Step 2: Data Collection & Preparation

2.1 Download Stock Data

# Download historical stock data (e.g., Apple stock)
ticker = "AAPL"
start_date = "2020-01-01"
end_date = "2024-11-19"

# Fetch data from Yahoo Finance
data = yf.download(ticker, start=start_date, end=end_date)
print(f"Data shape: {data.shape}")
print(f"nFirst few rows:n{data.head()}")
print(f"nData info:n{data.info()}")

2.2 Prepare Features & Scale Data

# Use only closing price
close_price = data['Close'].values.reshape(-1, 1)

# Normalize the data to range [0, 1]
scaler = MinMaxScaler(feature_range=(0, 1))
scaled_data = scaler.fit_transform(close_price)

# Visualize original vs scaled data
plt.figure(figsize=(14, 5))
plt.subplot(1, 2, 1)
plt.plot(close_price)
plt.title('Original Stock Price')
plt.xlabel('Days')
plt.ylabel('Price ($)')

plt.subplot(1, 2, 2)
plt.plot(scaled_data)
plt.title('Normalized Stock Price')
plt.xlabel('Days')
plt.ylabel('Normalized Value')
plt.tight_layout()
plt.show()

2.3 Create Training & Testing Sets

# Split data: 80% train, 20% test
train_size = int(len(scaled_data) * 0.8)
train_data = scaled_data[:train_size]
test_data = scaled_data[train_size:]

print(f"Train size: {train_size}, Test size: {len(test_data)}")

# Create sequences for LSTM
def create_sequences(data, lookback=60):
    X, y = [], []
    for i in range(lookback, len(data)):
        X.append(data[i-lookback:i, 0])
        y.append(data[i, 0])
    return np.array(X), np.array(y)

lookback = 60  # Use last 60 days to predict next day
X_train, y_train = create_sequences(train_data, lookback)
X_test, y_test = create_sequences(test_data, lookback)

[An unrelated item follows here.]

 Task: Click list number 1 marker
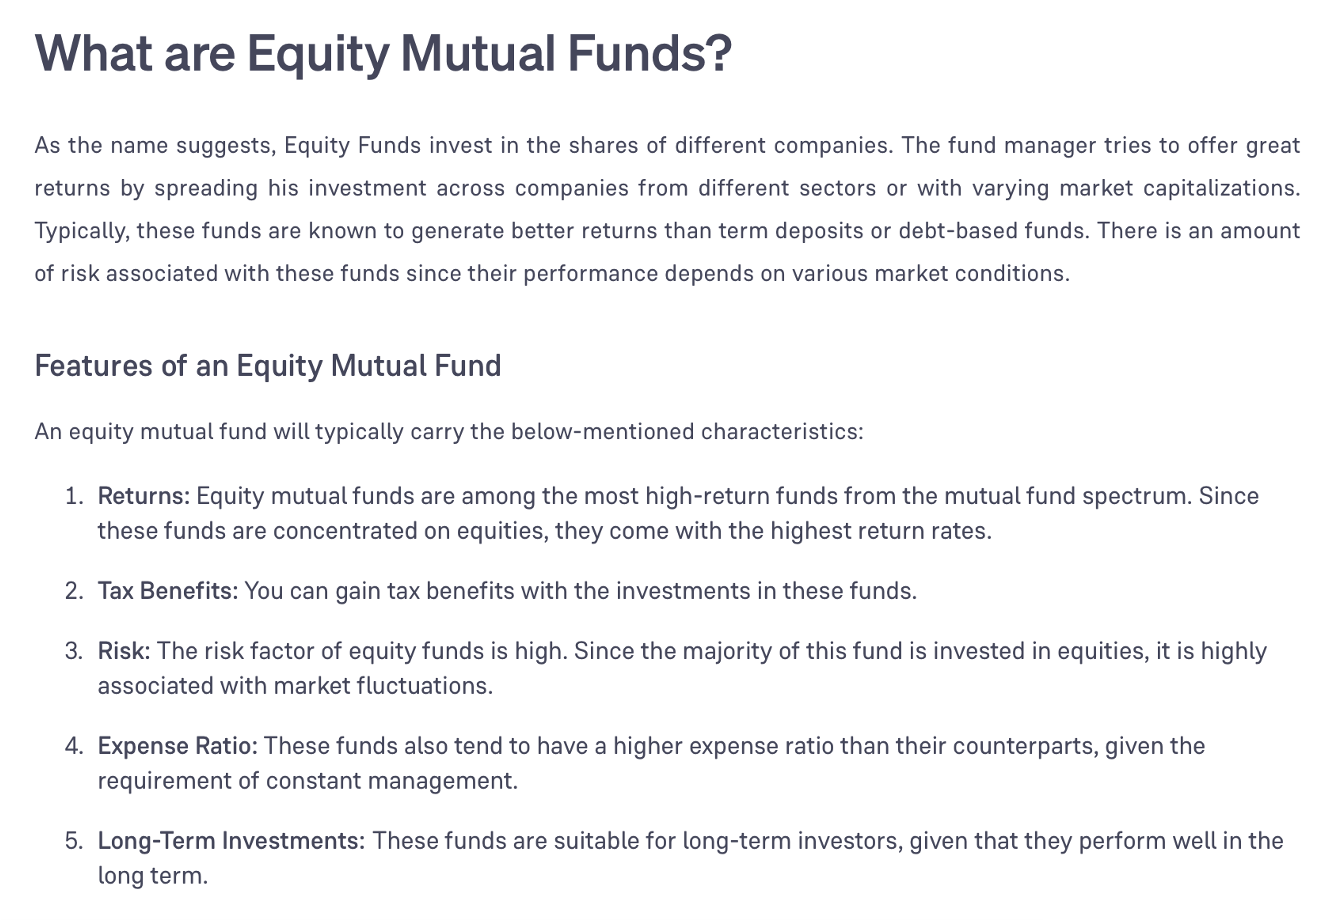[x=74, y=496]
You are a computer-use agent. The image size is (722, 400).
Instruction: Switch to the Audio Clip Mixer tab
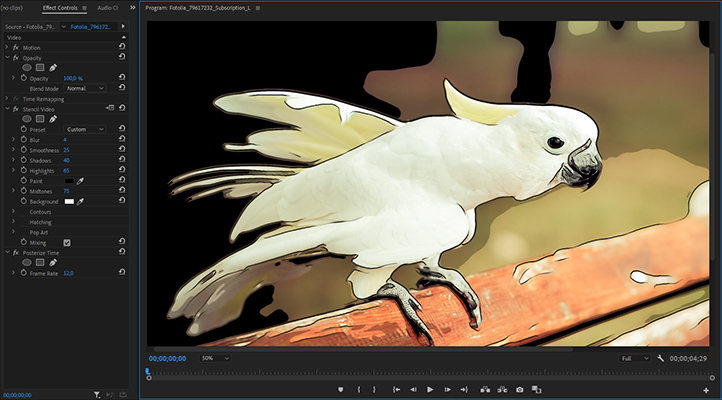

print(f"X_train shape: {X_train.shape}, y_train shape: {y_train.shape}")
print(f"X_test shape: {X_test.shape}, y_test shape: {y_test.shape}")

# Reshape for LSTM [samples, timesteps, features]
X_train = X_train.reshape((X_train.shape[0], X_train.shape[1], 1))
X_test = X_test.reshape((X_test.shape[0], X_test.shape[1], 1))

Step 3: Build & Train LSTM Model

3.1 Create LSTM Model Architecture

# Build LSTM model
model = Sequential([
    LSTM(units=50, activation='relu', input_shape=(lookback, 1), return_sequences=True),
    Dropout(0.2),

    LSTM(units=50, activation='relu', return_sequences=True),
    Dropout(0.2),

    LSTM(units=25, activation='relu'),
    Dropout(0.2),

    Dense(units=1)
])

# Compile model
model.compile(optimizer='adam', loss='mean_squared_error', metrics=['mae'])

# Print model summary
print(model.summary())

3.2 Train the Model

# Train the model
history = model.fit(
    X_train, y_train,
    epochs=50,
    batch_size=32,
    validation_split=0.2,
    verbose=1
)

# Plot training history
plt.figure(figsize=(14, 5))
plt.subplot(1, 2, 1)
plt.plot(history.history['loss'], label='Training Loss')
plt.plot(history.history['val_loss'], label='Validation Loss')
plt.title('Model Loss Over Epochs')
plt.xlabel('Epoch')
plt.ylabel('Loss (MSE)')
plt.legend()
plt.grid(True)

plt.subplot(1, 2, 2)
plt.plot(history.history['mae'], label='Training MAE')
plt.plot(history.history['val_mae'], label='Validation MAE')
plt.title('Model MAE Over Epochs')
plt.xlabel('Epoch')
plt.ylabel('MAE')
plt.legend()
plt.grid(True)
plt.tight_layout()
plt.show()

Step 4: Evaluate Model Performance

4.1 Make Predictions

# Make predictions on test data
train_predictions = model.predict(X_train)
test_predictions = model.predict(X_test)

# Inverse transform to get actual prices
train_predictions = scaler.inverse_transform(train_predictions)
y_train_actual = scaler.inverse_transform(y_train.reshape(-1, 1))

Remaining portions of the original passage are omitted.